SCOTUS
What Does Justice Sotomayor Like Most About Helping Terrorist Groups?
Keith Thompson Monday, 21 June 2010 13:44
The Supreme Court rules that giving material support to terrorists belongs in the same category as shouting "Fire!" in a crowded theater. In other words, neither constitutes "protected speech." Justice Thompson's one-word concurring opinion: "Duh." Note: The Court upheld the constitutionality of a particular provision of the Patriot Act. Which is different from whether some or all members of the Court would have voted for that provision of the Patriot Act if they were ... legislators, which they are not.
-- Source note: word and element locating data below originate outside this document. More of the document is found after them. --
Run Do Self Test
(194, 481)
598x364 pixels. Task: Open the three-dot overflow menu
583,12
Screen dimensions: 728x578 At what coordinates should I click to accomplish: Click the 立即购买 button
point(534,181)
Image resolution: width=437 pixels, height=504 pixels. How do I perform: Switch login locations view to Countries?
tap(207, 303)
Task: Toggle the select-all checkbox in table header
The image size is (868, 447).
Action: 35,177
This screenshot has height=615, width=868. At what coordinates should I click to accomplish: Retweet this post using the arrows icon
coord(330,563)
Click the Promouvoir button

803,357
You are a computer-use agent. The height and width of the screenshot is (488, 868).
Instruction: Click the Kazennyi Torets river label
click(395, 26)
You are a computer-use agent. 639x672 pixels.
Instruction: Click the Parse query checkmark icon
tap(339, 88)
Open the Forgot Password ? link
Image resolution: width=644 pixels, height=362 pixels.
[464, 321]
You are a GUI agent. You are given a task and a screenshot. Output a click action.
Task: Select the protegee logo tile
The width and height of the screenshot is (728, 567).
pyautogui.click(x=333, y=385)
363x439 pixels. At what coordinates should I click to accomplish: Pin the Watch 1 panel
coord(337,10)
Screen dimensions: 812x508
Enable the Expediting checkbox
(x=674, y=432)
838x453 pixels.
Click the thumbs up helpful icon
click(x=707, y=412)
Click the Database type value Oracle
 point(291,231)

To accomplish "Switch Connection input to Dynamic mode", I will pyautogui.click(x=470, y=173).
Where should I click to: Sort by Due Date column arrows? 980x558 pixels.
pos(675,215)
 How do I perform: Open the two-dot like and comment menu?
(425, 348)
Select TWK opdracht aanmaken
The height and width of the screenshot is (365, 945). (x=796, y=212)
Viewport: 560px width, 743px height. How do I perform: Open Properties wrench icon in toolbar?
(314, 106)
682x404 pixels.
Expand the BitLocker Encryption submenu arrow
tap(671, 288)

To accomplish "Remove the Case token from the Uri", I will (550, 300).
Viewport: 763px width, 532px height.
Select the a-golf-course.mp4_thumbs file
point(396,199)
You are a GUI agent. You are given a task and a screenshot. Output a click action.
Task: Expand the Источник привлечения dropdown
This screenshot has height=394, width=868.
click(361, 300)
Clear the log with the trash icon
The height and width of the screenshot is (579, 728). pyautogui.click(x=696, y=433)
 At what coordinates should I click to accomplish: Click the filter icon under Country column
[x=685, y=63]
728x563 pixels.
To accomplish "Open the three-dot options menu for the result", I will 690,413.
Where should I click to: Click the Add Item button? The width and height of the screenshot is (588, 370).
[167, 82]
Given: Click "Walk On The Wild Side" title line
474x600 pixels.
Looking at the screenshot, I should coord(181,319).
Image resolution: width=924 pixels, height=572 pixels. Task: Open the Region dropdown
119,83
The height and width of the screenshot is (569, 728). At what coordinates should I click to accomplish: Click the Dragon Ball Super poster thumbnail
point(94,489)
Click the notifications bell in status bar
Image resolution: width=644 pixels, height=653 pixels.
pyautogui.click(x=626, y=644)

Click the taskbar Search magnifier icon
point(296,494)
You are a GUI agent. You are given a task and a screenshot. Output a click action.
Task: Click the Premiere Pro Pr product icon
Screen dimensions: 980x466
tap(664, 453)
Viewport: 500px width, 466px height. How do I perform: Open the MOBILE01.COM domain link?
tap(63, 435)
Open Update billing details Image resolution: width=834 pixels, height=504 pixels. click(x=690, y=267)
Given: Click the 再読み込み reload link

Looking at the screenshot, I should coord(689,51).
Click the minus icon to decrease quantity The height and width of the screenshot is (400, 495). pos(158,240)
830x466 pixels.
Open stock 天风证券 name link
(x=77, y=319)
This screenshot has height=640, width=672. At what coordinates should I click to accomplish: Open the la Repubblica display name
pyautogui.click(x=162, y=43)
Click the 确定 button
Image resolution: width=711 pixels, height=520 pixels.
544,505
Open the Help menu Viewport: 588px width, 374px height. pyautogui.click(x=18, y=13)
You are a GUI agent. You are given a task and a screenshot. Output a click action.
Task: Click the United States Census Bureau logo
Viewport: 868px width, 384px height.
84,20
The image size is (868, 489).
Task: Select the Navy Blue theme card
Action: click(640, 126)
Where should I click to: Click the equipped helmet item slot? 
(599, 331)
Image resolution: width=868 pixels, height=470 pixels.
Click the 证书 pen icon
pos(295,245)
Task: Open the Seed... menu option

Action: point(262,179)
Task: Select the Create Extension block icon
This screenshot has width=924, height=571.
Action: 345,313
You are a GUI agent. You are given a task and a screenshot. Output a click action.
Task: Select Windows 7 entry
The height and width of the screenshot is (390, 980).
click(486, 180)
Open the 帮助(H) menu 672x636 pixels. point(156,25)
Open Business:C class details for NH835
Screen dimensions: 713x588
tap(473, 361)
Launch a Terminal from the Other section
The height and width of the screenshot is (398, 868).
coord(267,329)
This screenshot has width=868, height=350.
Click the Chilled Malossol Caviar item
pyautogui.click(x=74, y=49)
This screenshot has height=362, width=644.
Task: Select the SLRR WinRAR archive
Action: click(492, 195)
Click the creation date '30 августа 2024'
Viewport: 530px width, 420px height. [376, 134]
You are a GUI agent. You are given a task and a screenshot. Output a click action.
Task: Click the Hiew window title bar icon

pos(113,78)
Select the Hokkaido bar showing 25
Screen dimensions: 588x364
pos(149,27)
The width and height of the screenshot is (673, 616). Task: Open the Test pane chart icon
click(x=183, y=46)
Don't agree with that provision of the Patriot Act? Fine, go lobby Congress.
Ann Coulter (University of Michigan Law School graduate before going on to clerk, in Kansas City, for Pasco Bowman II of the United States Court of Appeals for the Eighth Circuit), puts the lie to Justice Steven's ridiculous assertion that he, Stevens, didn't move left during his tenure on SCOTUS — no, the Court moved to the right while he didn't change much. Coulter demonstrates Stevens' fetish for pretending to protect us all from the state establishment of religion, while in fact establishing himself as "the most fanatically anti-religious justice in modern times."
He has long found any religious practice not crushed by the government to be an "establishment of religion."
In the 1989 abortion case, Webster v. Reproductive Health Services, for example, Stevens argued that a state law that defined life as beginning at conception violated the First Amendment by -- yes, establishing a religion. The abortion law, he said, gave "a theological answer to the question of when life begins." (You've all heard of the First Church of When Life Begins, United, haven't you?)
Fortunately, Stevens didn't read far enough to see that the Bible also condemns murder generally, or he might have voted to strike down all laws against murder.